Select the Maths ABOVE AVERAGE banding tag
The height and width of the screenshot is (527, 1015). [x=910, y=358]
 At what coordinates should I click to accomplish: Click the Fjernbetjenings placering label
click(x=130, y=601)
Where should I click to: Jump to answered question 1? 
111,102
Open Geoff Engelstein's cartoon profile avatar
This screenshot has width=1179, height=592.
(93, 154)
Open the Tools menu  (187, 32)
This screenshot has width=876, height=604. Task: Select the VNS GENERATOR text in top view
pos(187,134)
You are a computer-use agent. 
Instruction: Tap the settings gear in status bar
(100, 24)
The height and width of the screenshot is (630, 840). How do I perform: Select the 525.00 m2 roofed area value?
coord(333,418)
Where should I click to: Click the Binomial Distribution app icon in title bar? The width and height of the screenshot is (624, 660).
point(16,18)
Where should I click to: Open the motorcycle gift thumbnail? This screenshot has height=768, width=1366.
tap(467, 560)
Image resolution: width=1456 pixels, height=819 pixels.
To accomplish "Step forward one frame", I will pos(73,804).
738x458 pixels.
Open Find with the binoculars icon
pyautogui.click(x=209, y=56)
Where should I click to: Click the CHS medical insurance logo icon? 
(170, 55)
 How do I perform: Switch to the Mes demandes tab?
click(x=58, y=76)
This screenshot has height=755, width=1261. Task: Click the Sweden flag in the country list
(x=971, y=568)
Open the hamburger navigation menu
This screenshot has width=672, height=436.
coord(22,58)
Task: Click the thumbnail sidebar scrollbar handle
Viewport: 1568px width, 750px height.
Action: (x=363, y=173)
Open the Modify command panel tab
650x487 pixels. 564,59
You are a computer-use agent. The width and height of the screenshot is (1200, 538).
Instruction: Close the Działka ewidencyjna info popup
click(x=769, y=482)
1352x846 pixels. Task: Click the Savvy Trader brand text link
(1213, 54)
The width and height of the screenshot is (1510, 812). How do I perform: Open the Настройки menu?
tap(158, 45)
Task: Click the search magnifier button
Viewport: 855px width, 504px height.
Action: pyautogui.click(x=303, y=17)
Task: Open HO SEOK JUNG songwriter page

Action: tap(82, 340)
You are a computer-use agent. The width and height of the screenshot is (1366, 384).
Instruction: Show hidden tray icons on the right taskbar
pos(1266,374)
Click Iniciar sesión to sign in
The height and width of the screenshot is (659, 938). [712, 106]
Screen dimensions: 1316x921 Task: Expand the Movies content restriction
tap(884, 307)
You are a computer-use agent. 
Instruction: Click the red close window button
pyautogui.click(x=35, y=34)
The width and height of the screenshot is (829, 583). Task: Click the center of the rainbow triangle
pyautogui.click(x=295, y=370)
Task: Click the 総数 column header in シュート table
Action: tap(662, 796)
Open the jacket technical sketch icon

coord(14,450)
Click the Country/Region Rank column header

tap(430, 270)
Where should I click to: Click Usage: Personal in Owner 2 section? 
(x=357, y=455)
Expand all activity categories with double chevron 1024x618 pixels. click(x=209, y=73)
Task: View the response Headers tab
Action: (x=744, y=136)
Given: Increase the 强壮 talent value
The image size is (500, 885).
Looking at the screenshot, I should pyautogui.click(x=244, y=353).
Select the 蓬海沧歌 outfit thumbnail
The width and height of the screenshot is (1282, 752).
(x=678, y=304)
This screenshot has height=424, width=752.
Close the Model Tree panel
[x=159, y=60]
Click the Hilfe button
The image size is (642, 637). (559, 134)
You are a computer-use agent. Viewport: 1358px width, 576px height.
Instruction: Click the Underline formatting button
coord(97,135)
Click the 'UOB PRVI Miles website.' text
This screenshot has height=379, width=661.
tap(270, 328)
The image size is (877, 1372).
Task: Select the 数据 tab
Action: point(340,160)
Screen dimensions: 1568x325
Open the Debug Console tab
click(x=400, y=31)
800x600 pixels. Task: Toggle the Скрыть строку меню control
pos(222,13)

[Goal of the exercise]: Go through the records above and retype each one exactly.

[Problem solution]:
Select the Maths ABOVE AVERAGE banding tag
The height and width of the screenshot is (527, 1015). [x=910, y=358]
 At what coordinates should I click to accomplish: Click the Fjernbetjenings placering label
click(x=130, y=601)
Where should I click to: Jump to answered question 1? 
111,102
Open Geoff Engelstein's cartoon profile avatar
This screenshot has width=1179, height=592.
(93, 154)
Open the Tools menu  (187, 32)
This screenshot has width=876, height=604. Task: Select the VNS GENERATOR text in top view
pos(187,134)
You are a computer-use agent. 
Instruction: Tap the settings gear in status bar
(100, 24)
The height and width of the screenshot is (630, 840). How do I perform: Select the 525.00 m2 roofed area value?
coord(333,418)
Where should I click to: Click the Binomial Distribution app icon in title bar? The width and height of the screenshot is (624, 660).
point(16,18)
Where should I click to: Open the motorcycle gift thumbnail? This screenshot has height=768, width=1366.
tap(467, 560)
Image resolution: width=1456 pixels, height=819 pixels.
To accomplish "Step forward one frame", I will pos(73,804).
738x458 pixels.
Open Find with the binoculars icon
pyautogui.click(x=209, y=56)
Where should I click to: Click the CHS medical insurance logo icon? 
(170, 55)
 How do I perform: Switch to the Mes demandes tab?
click(x=58, y=76)
This screenshot has height=755, width=1261. Task: Click the Sweden flag in the country list
(x=971, y=568)
Open the hamburger navigation menu
This screenshot has width=672, height=436.
coord(22,58)
Task: Click the thumbnail sidebar scrollbar handle
Viewport: 1568px width, 750px height.
Action: (x=363, y=173)
Open the Modify command panel tab
650x487 pixels. 564,59
You are a computer-use agent. The width and height of the screenshot is (1200, 538).
Instruction: Close the Działka ewidencyjna info popup
click(x=769, y=482)
1352x846 pixels. Task: Click the Savvy Trader brand text link
(1213, 54)
The width and height of the screenshot is (1510, 812). How do I perform: Open the Настройки menu?
tap(158, 45)
Task: Click the search magnifier button
Viewport: 855px width, 504px height.
Action: pyautogui.click(x=303, y=17)
Task: Open HO SEOK JUNG songwriter page

Action: tap(82, 340)
You are a computer-use agent. The width and height of the screenshot is (1366, 384).
Instruction: Show hidden tray icons on the right taskbar
pos(1266,374)
Click Iniciar sesión to sign in
The height and width of the screenshot is (659, 938). [712, 106]
Screen dimensions: 1316x921 Task: Expand the Movies content restriction
tap(884, 307)
You are a computer-use agent. 
Instruction: Click the red close window button
pyautogui.click(x=35, y=34)
The width and height of the screenshot is (829, 583). Task: Click the center of the rainbow triangle
pyautogui.click(x=295, y=370)
Task: Click the 総数 column header in シュート table
Action: tap(662, 796)
Open the jacket technical sketch icon

coord(14,450)
Click the Country/Region Rank column header

tap(430, 270)
Where should I click to: Click Usage: Personal in Owner 2 section? 
(x=357, y=455)
Expand all activity categories with double chevron 1024x618 pixels. click(x=209, y=73)
Task: View the response Headers tab
Action: (x=744, y=136)
Given: Increase the 强壮 talent value
The image size is (500, 885).
Looking at the screenshot, I should pyautogui.click(x=244, y=353).
Select the 蓬海沧歌 outfit thumbnail
The width and height of the screenshot is (1282, 752).
(x=678, y=304)
This screenshot has height=424, width=752.
Close the Model Tree panel
[x=159, y=60]
Click the Hilfe button
The image size is (642, 637). (559, 134)
You are a computer-use agent. Viewport: 1358px width, 576px height.
Instruction: Click the Underline formatting button
coord(97,135)
Click the 'UOB PRVI Miles website.' text
This screenshot has height=379, width=661.
tap(270, 328)
The image size is (877, 1372).
Task: Select the 数据 tab
Action: point(340,160)
Screen dimensions: 1568x325
Open the Debug Console tab
click(x=400, y=31)
800x600 pixels. Task: Toggle the Скрыть строку меню control
pos(222,13)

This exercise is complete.